Part 3 - Project 1 - Research Point

Francesca Woodman (1958 - 1981)


"Look up Francesca Woodman’s images online. What evidence can you find for Bright’s analysis?" (OCA, Context & Narrative, 2017 Edition, exercise page 74)

I used this question as a starting point for my research on Francesca Woodman.

I made this choice because I was fascinated by Woodman's use of pre-digital black & white, and the way she exploited herself ("It's a matter of convenience, I am always available..." she answered to a friend).
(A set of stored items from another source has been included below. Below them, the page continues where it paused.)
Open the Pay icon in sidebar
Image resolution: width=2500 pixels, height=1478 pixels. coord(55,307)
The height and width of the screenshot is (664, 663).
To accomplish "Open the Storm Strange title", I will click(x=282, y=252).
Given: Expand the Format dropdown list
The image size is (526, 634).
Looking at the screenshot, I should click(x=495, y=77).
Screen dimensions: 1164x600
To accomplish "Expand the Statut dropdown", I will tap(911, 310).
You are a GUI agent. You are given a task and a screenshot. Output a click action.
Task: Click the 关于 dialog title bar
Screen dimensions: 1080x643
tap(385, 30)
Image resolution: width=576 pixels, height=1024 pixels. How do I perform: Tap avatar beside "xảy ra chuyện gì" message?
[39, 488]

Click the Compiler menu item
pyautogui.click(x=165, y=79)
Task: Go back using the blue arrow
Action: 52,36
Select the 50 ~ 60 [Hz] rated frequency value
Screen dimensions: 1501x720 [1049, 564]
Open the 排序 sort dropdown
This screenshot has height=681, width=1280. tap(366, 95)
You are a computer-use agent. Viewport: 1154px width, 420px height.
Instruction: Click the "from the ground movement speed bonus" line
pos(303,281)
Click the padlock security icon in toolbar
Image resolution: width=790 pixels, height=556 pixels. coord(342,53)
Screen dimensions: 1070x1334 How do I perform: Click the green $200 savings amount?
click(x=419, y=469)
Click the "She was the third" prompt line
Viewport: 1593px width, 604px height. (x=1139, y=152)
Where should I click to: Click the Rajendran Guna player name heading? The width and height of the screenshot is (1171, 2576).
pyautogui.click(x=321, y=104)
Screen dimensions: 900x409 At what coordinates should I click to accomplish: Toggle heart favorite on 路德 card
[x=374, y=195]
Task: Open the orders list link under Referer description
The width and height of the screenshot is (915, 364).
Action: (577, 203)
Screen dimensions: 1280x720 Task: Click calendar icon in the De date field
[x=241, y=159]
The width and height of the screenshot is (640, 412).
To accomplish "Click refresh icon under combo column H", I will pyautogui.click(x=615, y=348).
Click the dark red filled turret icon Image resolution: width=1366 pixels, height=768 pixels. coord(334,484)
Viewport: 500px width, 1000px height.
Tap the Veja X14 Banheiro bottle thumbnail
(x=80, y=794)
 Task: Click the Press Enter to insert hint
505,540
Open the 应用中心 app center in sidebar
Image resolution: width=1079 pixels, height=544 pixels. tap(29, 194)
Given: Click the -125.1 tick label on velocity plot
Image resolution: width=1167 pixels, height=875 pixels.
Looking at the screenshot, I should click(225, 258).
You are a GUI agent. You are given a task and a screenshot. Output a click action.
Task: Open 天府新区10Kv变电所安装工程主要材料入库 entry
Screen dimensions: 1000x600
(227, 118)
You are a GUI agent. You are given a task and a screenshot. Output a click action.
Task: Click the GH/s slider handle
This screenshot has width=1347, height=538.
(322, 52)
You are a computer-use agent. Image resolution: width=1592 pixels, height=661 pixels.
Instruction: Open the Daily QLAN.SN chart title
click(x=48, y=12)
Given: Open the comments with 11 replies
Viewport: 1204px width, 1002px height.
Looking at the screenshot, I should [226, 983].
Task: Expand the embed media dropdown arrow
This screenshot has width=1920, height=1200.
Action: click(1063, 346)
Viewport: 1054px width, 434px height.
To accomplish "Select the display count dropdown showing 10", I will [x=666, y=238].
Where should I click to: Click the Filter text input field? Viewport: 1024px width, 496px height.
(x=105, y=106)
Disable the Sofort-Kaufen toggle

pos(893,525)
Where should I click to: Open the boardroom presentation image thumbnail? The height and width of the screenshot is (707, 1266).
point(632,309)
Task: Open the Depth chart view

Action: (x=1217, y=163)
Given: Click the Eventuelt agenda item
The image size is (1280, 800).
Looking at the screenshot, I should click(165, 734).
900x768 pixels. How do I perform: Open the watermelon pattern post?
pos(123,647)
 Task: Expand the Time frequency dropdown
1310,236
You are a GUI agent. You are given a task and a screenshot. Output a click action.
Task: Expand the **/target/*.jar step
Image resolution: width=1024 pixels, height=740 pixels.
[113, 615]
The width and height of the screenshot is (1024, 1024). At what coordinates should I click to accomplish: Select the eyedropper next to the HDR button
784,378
I did not focus on the fact that she committed suicide at 23, because the more I look to her works and the less I see a connection between her (as many defined) "troubled personality" and "absence of self-identity" and all the photographs I could find.

I agree with Gerry Badger in his introduction to Isabella Pedicini's  "FRANCESCA WOODMAN. GLI ANNI ROMANI TRA PELLE E PELLICOLA" (2012, Contrasto Ed., Rome, Kindle Edition July 2012). Badger states that we should be cautious when we read Woodman's work in psychological  or psychoanalytical key. When an artist commits suicide, especially at a young age, we can be tempted to post-analyse his/her opera and, in total contradiction, "predict" his/her death "a posteriori", or find unhappiness.




So, my answer to the question is: I found many images online and inside the book, but I could not find clear evidences of what Bright defines as a "troubled state of mind". 

On the contrary I found marvelous examples of composition narrative and, why not, irony, in a person who was the daughter of two artists, fascinated by old Italian paintings, with "50 millions ideas", in love with Dada and Surrealism since she was eleven (as stated by George Woodman, the father, in an article from The Guardian). 



Francesca Woodman's work is quite totally about self-portrait, with rare exceptions. As stated by Badger, the artist's work of art is not his/her life, it is his/her work. 

Life and art are surely connected, but this connection it is not always so direct.